Two Sides of Programs
One thing that’s great about having a blog is that it gives me a place to talk about the abstract nonsense that flies around my head so that it can… stop doing that… Most recently, I’ve been thinking a lot about types in programming languages, and how to situate them in my mental model of programming.
I want to start with how I used to think about types. My first language was Python, which at the time had just barely added type annotations, and so they were not a part of my learning. I would gain experience with more robust type systems later, but my programming was in untyped languages for at least a year.
As I learned to program, my mental model of languages split into two broad parts. One part was the behavior or functional part of the language. This includes things like procedure definitions, classes, structures, or anything else that makes up the actual execution of the program. Throughout the rest of this post, I may use the term “functions” to generically describe this idea. The other part was the types, which “just described” what was happening within the functions.
In this mental model, types are more like an afterthought or a decoration on top of “the real program”, which is described by the functional part of the source code. The thought process is that types are not what actually executes, they only annotate what executes, and so are in a sense less important than the functions.
This all began to shift during undergrad, when I took a course focused on the study of programming languages. As part of this course, the instructor taught us a “design recipe” for programs. The exact details of the recipe aren’t pertinent here, except that it started with defining the data types before writing any “actual” code. Using the recipe in class showed me that functions could be systematically derived from data types. In other words, it showed me that you could take a “data first” approach to program design.
Interestingly, the class was predominantly taught in Racket, which is a descendant of Scheme and has even fewer typing facilities than Python (Typed Racket exists, but it’s classified as a “sister language” and not part of Racket-proper). All of this data design was happening in comments or on paper! And not only did I find this process useful, but it could be done in any language, not just ones with powerful type systems.
As this percolated around in my head, a new philosophy started to emerge. Instead of thinking of types as a decoration on top of functions, I began to think of types and functions as two sides of the same coin.

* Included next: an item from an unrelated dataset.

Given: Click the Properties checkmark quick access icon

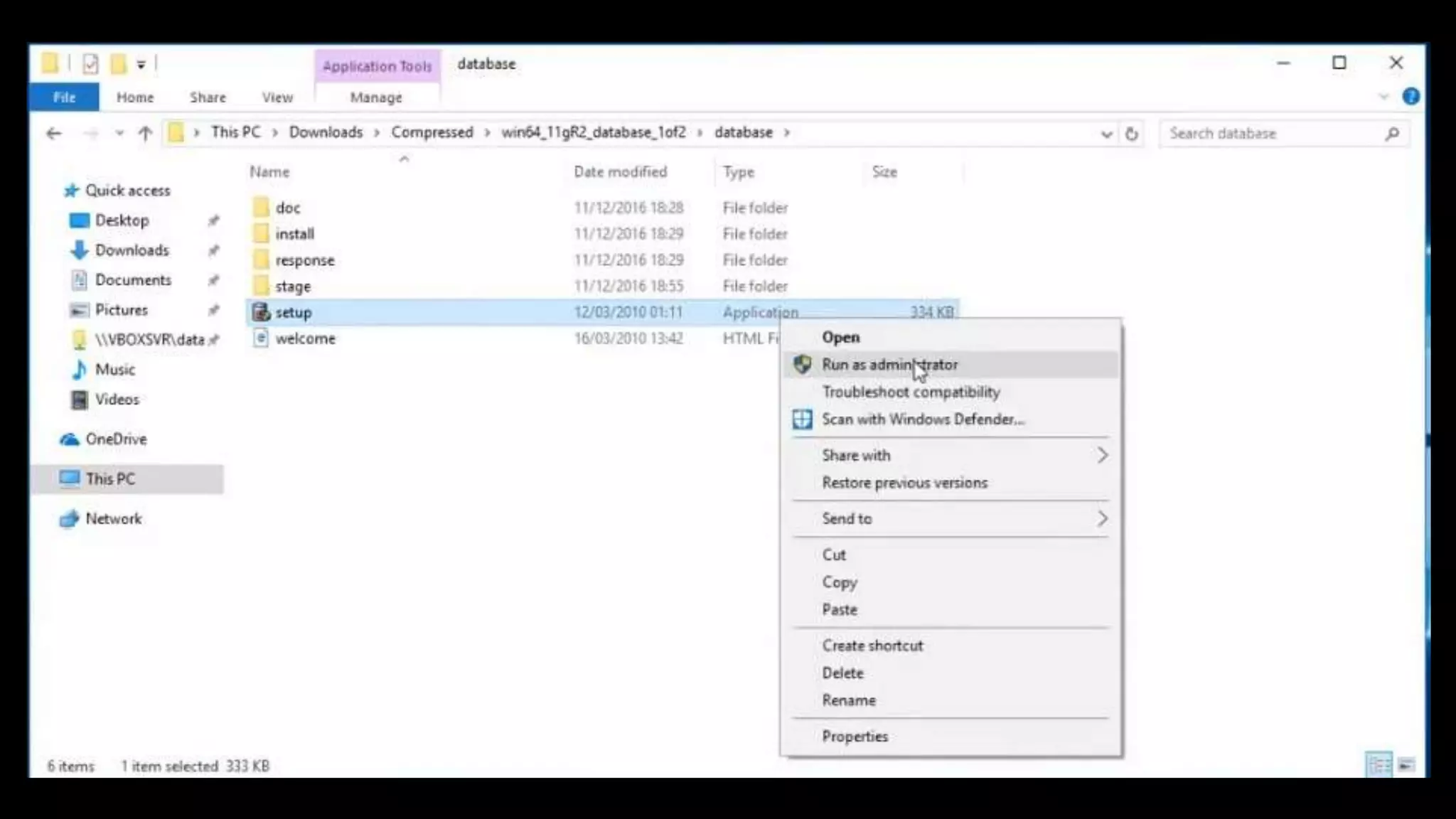Looking at the screenshot, I should click(90, 64).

Programs need behavior and data to operate. Without behavior, data is lifeless. But without data, behaviors have nothing to operate on. Abstractly, all programs define some sort of data model (set of types) because the functional aspect of the program implicitly defines expectations about what it will operate on. But, the quality of this data model is going to vary based on the level of care taken by the programmer and the tools provided by the language. Regardless of language, good programs have models of data and behavior that relate together coherently.
The key difference is in seeing your data model (whether it’s concretely expressed or not) as an equal partner with your functions in the definition of your program. By thinking about your data types and how they relate up front, you’re helping ensure the data aspect of your program’s design is not neglected. A good data model functions like a skeleton for your program on which the rest of it can attach.
This is where type systems enter the picture for me. A type system gives you tools to express your ideas concretely and tie your design to the functional aspects of your program. Furthermore, the compiler or type-checker can check your types for validity, which can help keep the design consistent as it’s used over time. In an untyped program, your data model and associated functions are unmoored from one-another. Their consistency is only as strong as the programmer’s discipline in keeping them synchronized. Without any kind of guardrails, it’s easy for the documented mental model and the actual code to become out of sync.
But, the key is not so much having a type system as it is doing the work to design all aspects of your program well. Just having a type system in your language doesn’t mean that that your data model is going to be good. Types are a tool of expression that can be used to express bad ideas just as well as good ones. Suggesting that a program written in a typed language is intrinsically better designed than an untyped program is like saying that a book will have a better story because it’s written in French instead of English. Nevertheless, I think type systems make the difficult work of program design more tractable by providing you with tools to keep it organized and self-consistent.
So what’s the takeaway? It’s that just because a program is typed does not mean it is founded on a good data model. A model has to be designed, type system or no, and then types can be used to express or formalize the model. Both the data model and the design of the programs behavioral elements must work together to form a coherent system. Producing this coherency doesn’t necessarily require a type system, but it does require careful attention on the part of the programmer, and a type system can be a great help.